To locate the books with multiple entries, we can group a query like this:
SELECT Name, count(*) FROM book GROUP BY Name HAVING count(*) > 1
When it comes to deleting duplicate data, it's a little more complicated. One way is to create a temporary table, copy rows over to the temp table, truncate your original table and re-insert back from the temp table using the DISTINCT clause. So first thing is to always backup your table before you begin any big deletion. On other databases, you would use CREATE TEMP TABLE syntax and omit the pound (#) sign that SQL Server uses.
-- Create our temp table
CREATE TABLE #temp
(
Id int,
Name varchar(50)
PRIMARY KEY(Id)
)
-- Copy data to a temp table
INSERT INTO #temp SELECT * FROM book
-- Empty the table
TRUNCATE TABLE book
-- Copy unique data back to our original table
INSERT INTO book (Name) SELECT DISTINCT Name FROM #temp
-- Clean up
DROP TABLE #temp
You could have worked the other way around and insert unique data into the temp table by DISTINCT and then re-insert back to original table but I decided to copy all rows first since it will act as a rough backup.

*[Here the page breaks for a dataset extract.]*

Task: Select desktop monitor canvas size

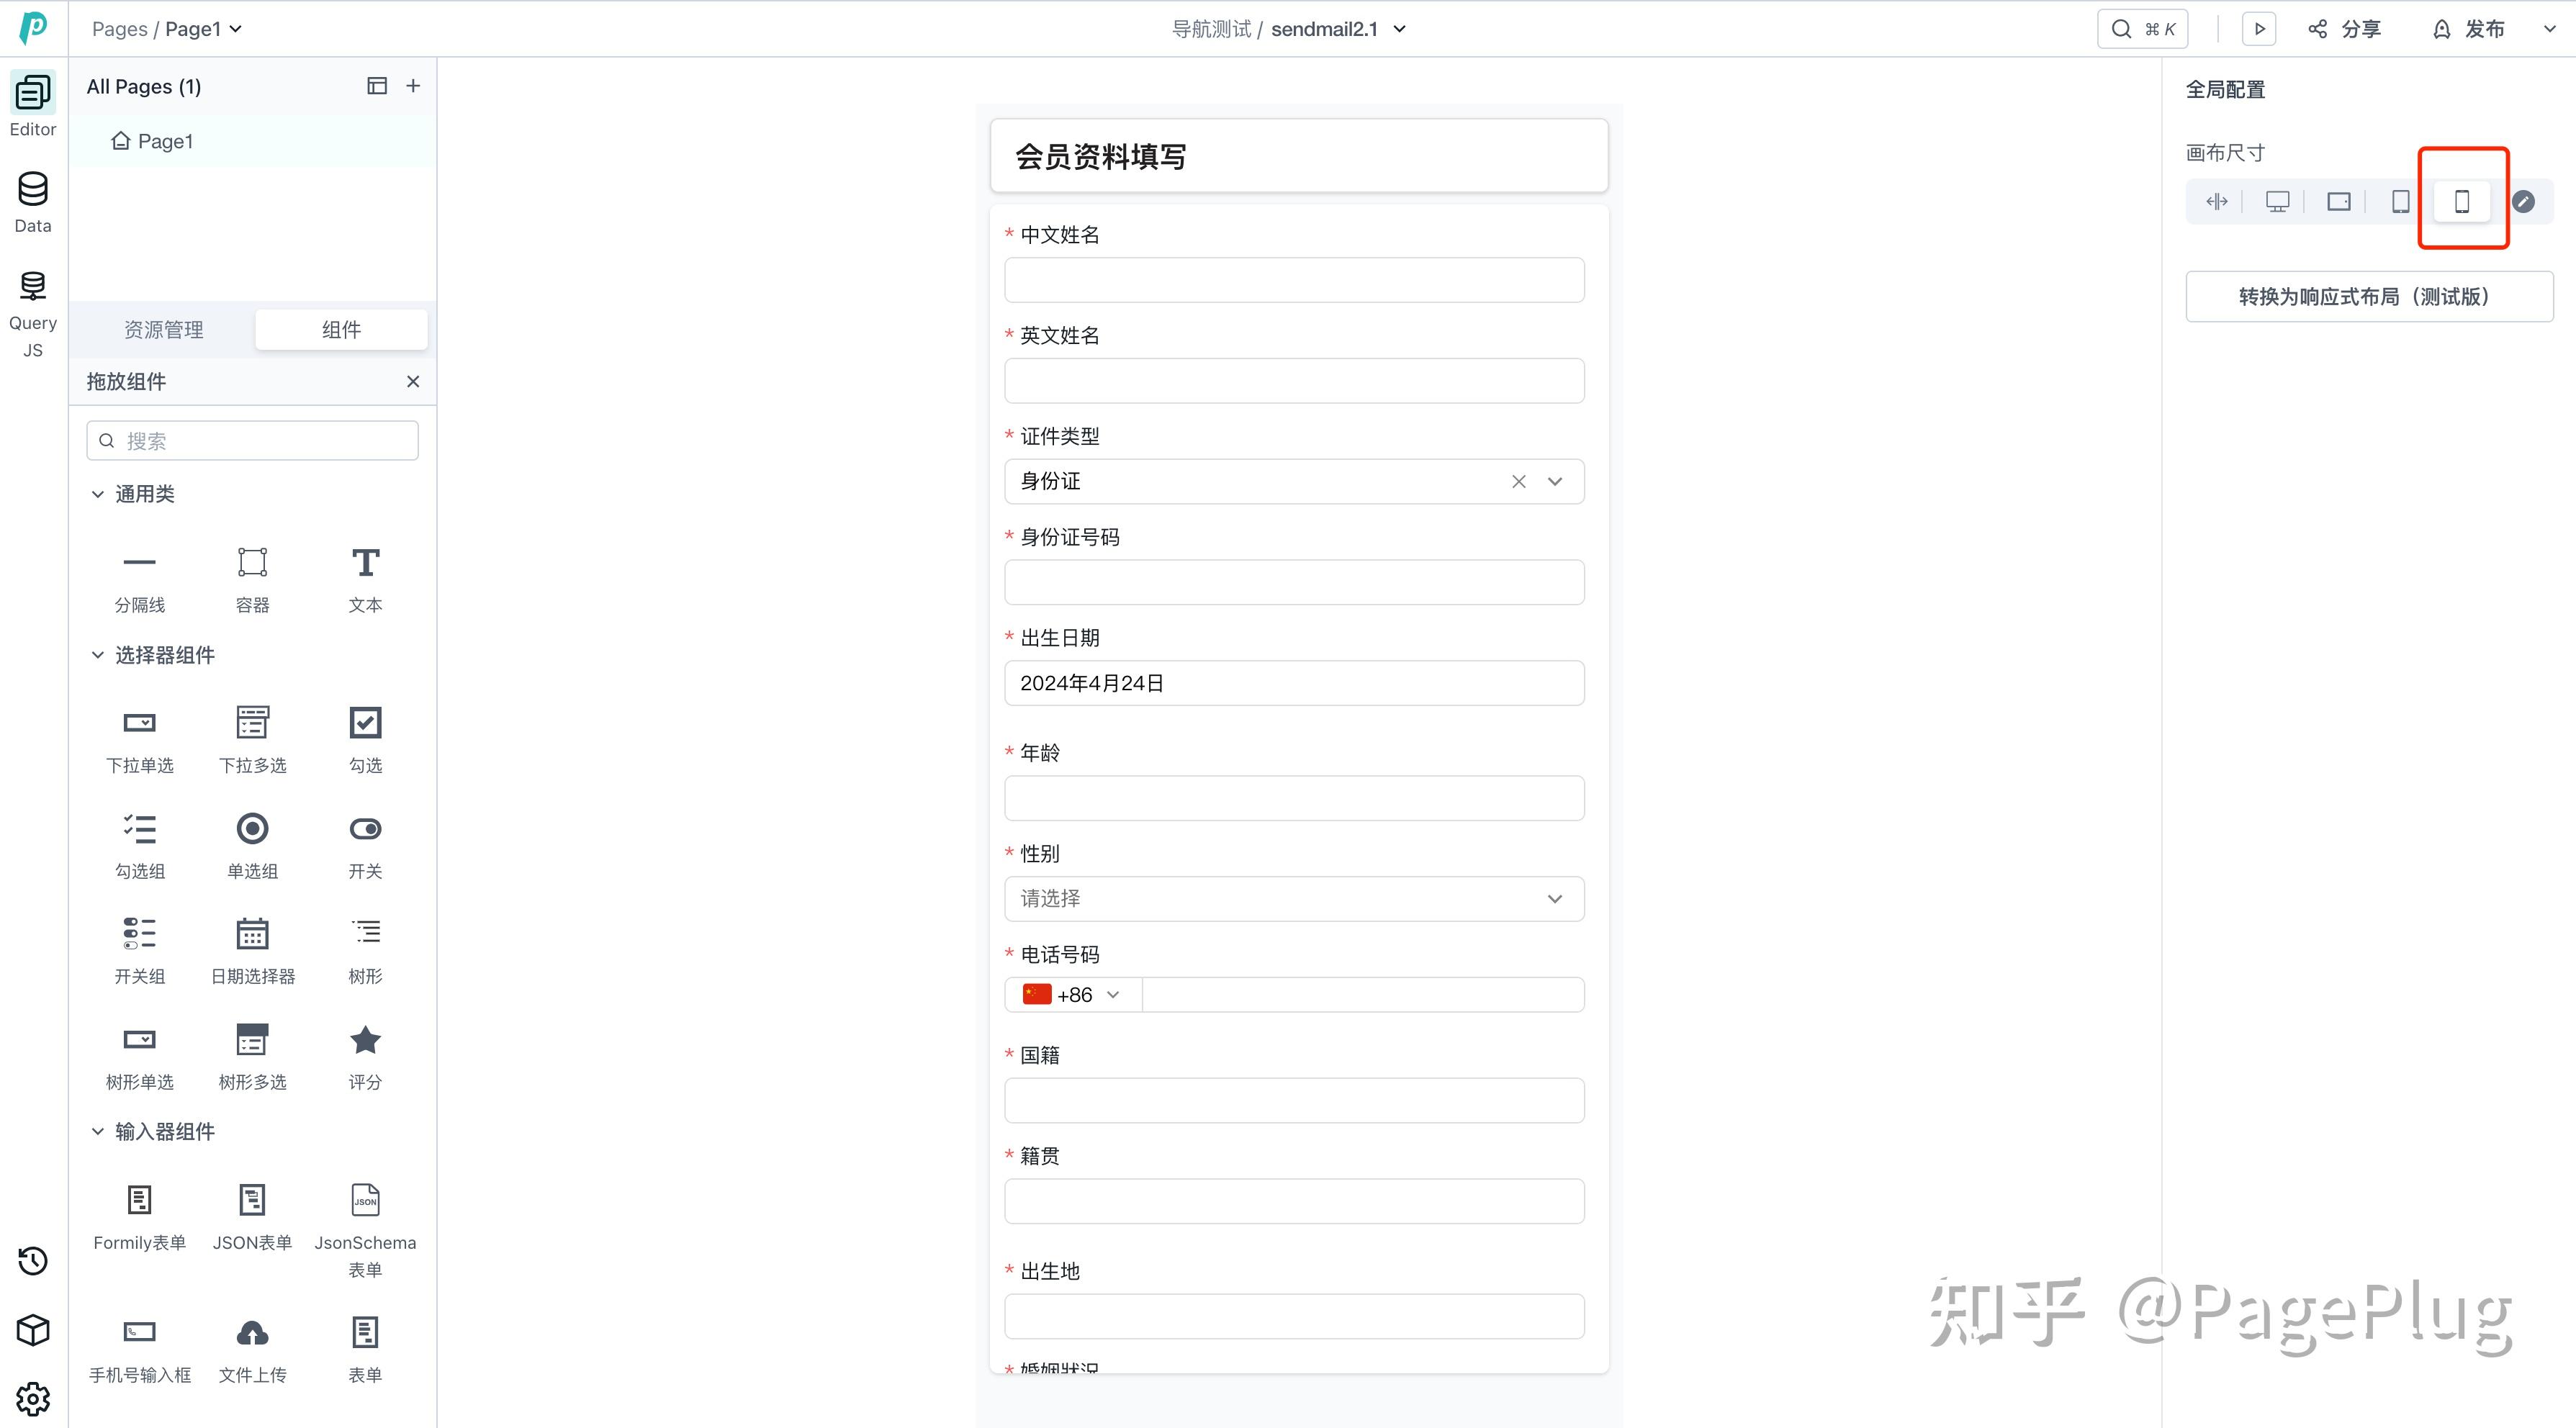Action: click(2277, 202)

Another way is to use "sp_rename" to copy over the original table and then INSERT INTO a new table again using SELECT DISTINCT. The copy is slightly faster and cleaner since you don't have to create any temporary table. If you're not running SQL Server, you can also use the ALTER TABLE ... RENAME TO ... command instead of sp_rename.
-- Rename table
sp_rename 'book', 'temp_book'
-- Create our table
CREATE TABLE book
(
Id int IDENTITY,
Name varchar(50)
PRIMARY KEY(Id)
)
-- Copy unique rows
INSERT INTO book (Name) SELECT DISTINCT Name FROM temp_book
-- Clean up
DROP TABLE temp_book
There you go, now you know how to deal with duplicate data next time your database crashes on you or you simply forgot to put a unique constraint.